• Extract to read:
- DVD released by Anchor Bay Entertainment
- Directed by: Tero Molin Tommi Lepola
- Written by: Tero Molin
- Story by: Tero Molin Teemu Molin
- Produced by: Ilkka Niemi
- Starring: Steve Porter David Yoken Anna Alkiomaa Jonathan Rankle Rita Suomalainen
- Cinematography: Tero Molin Tommi Lepola
- Edited by: Petri Kyttälä Juha Kuoppala
- Music by: Tuomas Kantelinen
- Production companies: Timeless Films Northern Discipline Pictures
- Distributed by: Anchor Bay Entertainment
- Release dates: May 1, 2009 (Weekend of Fear Festival, Germany);
- Running time: 93 minutes
- Country: Finland
- Language: English
- Budget: €1 million

= Skeleton Crew (film) =

Skeleton Crew is a 2009 Finnish horror film directed by Tero Molin and Tommi Lepola, and written by Tero Molin and Teemu Molin.

== Plot ==

In the 1970s, a mental institution near the Finland–Russia border was shut down when it was discovered that main administrator Doctor Andersson (who had taken to calling himself "The Auteur") had filmed himself torturing patients to death. Most of the doctor's films were confiscated, though the rooms in which they were developed and screened were never found.

• Directions:
[a] In the Skeleton Crew article, who is credited with the film's music?
[b] Resume the plot of the Skeleton Crew article, starting right after its last sentence.
The listing that comes next is separate material from the Skeleton Crew article.

• Dataset extract:
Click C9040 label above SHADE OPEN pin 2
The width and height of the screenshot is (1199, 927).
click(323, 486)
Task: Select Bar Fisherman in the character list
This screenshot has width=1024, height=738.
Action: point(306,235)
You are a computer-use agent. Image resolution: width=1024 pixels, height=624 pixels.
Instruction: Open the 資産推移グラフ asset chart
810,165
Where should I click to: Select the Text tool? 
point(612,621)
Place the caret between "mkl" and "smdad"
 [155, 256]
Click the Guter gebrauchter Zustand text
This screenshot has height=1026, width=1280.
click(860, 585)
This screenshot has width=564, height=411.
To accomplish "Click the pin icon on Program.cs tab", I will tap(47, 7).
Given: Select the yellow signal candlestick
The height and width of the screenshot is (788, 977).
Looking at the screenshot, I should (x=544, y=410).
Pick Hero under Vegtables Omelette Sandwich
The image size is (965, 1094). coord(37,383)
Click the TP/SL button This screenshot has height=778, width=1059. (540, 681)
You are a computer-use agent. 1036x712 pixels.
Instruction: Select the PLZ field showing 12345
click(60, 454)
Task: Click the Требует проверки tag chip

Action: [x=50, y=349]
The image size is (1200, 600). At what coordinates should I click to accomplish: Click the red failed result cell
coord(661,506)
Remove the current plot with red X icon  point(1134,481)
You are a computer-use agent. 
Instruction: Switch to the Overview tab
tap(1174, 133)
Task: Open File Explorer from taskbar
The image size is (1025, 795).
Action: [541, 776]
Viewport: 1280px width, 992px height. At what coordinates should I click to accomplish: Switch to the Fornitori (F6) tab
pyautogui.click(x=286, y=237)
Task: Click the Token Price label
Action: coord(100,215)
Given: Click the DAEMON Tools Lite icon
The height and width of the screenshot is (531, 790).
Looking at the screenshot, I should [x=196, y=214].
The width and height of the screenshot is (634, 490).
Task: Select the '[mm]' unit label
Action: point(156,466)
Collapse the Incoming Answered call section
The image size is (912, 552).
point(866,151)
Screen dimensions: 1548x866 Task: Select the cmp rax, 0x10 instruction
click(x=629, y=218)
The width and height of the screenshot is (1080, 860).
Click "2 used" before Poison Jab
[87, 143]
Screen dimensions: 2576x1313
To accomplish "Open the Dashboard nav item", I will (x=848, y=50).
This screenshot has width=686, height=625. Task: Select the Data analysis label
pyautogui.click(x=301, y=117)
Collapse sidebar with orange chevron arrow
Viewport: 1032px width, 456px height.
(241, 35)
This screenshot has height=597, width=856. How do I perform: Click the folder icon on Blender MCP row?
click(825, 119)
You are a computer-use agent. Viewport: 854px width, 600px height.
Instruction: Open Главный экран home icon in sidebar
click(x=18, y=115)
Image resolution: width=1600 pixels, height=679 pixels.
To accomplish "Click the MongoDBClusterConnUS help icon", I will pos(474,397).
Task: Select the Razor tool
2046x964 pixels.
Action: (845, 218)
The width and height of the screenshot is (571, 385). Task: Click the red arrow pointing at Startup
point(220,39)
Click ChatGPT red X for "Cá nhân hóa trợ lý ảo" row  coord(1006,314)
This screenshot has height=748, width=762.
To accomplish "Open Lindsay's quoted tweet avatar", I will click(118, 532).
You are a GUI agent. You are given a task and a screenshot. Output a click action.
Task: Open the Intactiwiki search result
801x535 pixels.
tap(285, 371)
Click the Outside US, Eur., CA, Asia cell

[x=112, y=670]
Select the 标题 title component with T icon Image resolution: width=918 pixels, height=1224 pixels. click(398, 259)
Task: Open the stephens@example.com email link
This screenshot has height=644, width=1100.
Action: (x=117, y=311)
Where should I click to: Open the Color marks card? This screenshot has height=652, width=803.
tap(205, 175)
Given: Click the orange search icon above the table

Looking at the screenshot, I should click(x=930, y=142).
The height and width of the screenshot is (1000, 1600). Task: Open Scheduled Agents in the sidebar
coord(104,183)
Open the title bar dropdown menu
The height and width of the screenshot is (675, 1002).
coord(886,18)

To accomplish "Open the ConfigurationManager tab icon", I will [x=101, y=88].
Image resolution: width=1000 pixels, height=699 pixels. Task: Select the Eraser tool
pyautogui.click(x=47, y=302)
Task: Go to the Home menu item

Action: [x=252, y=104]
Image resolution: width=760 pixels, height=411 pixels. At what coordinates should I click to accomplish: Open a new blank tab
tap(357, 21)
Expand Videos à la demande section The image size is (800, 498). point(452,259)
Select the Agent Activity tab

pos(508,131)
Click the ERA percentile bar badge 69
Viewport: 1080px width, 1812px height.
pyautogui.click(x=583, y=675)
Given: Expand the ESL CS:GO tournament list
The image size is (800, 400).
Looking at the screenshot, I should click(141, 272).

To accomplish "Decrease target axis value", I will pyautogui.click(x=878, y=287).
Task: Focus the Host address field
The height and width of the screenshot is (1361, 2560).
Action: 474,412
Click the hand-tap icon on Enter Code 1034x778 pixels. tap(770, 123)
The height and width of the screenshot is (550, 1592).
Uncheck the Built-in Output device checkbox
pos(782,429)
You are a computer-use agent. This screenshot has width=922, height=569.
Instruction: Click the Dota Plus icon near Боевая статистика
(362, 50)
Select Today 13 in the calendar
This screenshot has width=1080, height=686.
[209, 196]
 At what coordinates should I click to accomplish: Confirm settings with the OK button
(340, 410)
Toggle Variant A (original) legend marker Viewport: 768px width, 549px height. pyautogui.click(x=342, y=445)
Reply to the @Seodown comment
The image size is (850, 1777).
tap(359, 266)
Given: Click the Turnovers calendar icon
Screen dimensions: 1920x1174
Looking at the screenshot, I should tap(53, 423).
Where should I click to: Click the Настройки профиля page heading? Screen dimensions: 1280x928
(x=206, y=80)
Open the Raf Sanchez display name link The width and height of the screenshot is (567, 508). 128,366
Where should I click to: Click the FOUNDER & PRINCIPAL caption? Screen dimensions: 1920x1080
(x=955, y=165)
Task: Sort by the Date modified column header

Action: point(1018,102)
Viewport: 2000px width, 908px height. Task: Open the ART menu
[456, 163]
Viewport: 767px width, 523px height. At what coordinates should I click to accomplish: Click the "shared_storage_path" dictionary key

• Task answers:
[a] Tuomas Kantelinen.

[b]
Around thirty years later, the same mental institution is being used as the set of Silent Creek, a film based on the murders committed in it. While doing recordings, two soundmen hear disembodied voices, and find a hidden room. The chamber contains Andersson's undiscovered work, and while the bulk of the cast and crew of Silent Creek are disgusted by the snuff films, they decide not to call the police, since doing so would shut down production. Steven, the director of Silent Creek, becomes obsessed with Andersson's films (which he is drawn to one night by an apparition) and begins acting deranged, claiming that Silent Creek is "not real enough".

After finding Andersson's camera among the snuff films, Steve tricks Bruce (the actor playing Andersson) into killing an actress with a drill (which he said was just a prop) while he films it. The next day, the rest of the cast and crew find a note on Andersson's projector telling them to turn it on. The projector shows Steven (dressed like Andersson) disemboweling Mari while ranting about how he is "The Auteur". Steven then cuts a restrained Bruce in half with a chainsaw, which is shown through a television in the break room. Since the telephones and vehicles all fail to work, the remaining employees decide to make a run for it, after they look for the missing Mike. During the search, Klasu is taken after drinking drugged liquor.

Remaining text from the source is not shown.